>> Begin Raw records
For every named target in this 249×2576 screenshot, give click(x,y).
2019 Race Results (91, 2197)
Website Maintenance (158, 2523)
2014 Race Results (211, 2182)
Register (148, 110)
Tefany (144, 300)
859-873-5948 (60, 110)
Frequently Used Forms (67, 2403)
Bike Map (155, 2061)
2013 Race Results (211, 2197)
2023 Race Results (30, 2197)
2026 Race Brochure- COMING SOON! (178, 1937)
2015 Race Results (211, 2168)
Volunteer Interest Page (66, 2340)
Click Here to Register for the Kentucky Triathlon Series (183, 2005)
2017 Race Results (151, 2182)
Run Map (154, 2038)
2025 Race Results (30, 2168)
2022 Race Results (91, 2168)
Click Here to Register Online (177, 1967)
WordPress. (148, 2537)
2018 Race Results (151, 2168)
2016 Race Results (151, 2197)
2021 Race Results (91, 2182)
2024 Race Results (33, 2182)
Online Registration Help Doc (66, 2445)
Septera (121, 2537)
>> End Raw records
>> Begin Raw records
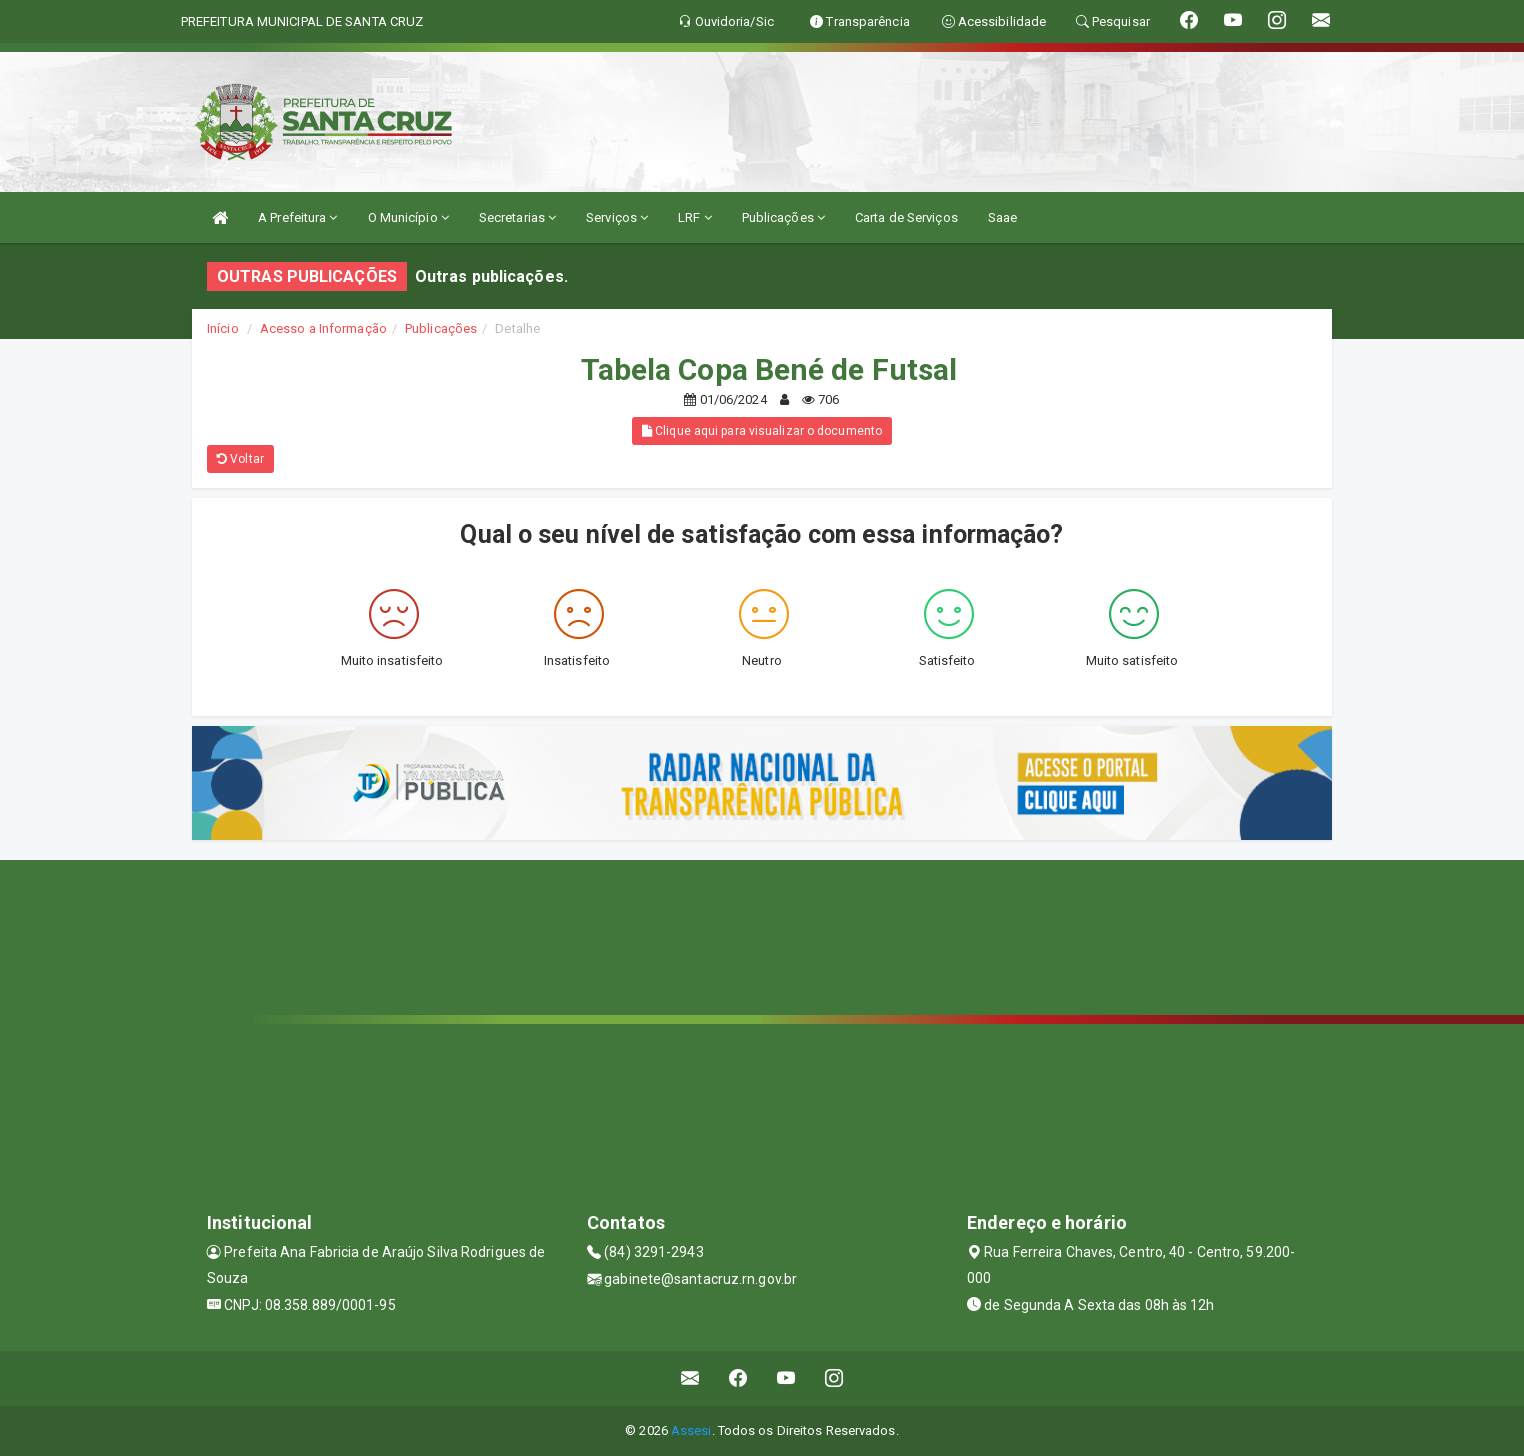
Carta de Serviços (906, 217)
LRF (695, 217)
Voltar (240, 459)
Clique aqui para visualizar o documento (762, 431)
>> End Raw records
* _What the task requires_:
Shift every coordinate in the answers by adding 28 to each number, and give the rows again, requests included, from the one containing "2014 Race Results (211, 2182)" down to the one containing "2018 Race Results (151, 2168)", both ends included.

* _The result_:
2014 Race Results (239, 2210)
Register (176, 138)
Tefany (172, 328)
859-873-5948 (88, 138)
Frequently Used Forms (95, 2431)
Bike Map (183, 2089)
2013 Race Results (239, 2225)
2023 Race Results (58, 2225)
2026 Race Brochure- COMING SOON! (206, 1965)
2015 Race Results (239, 2196)
Volunteer Interest Page (94, 2368)
Click Here to Register for the Kentucky Triathlon Series (211, 2033)
2017 Race Results (179, 2210)
Run Map (182, 2066)
2025 Race Results (58, 2196)
2022 Race Results (119, 2196)
Click Here to Register Online (205, 1995)
WordPress. (176, 2565)
2018 Race Results (179, 2196)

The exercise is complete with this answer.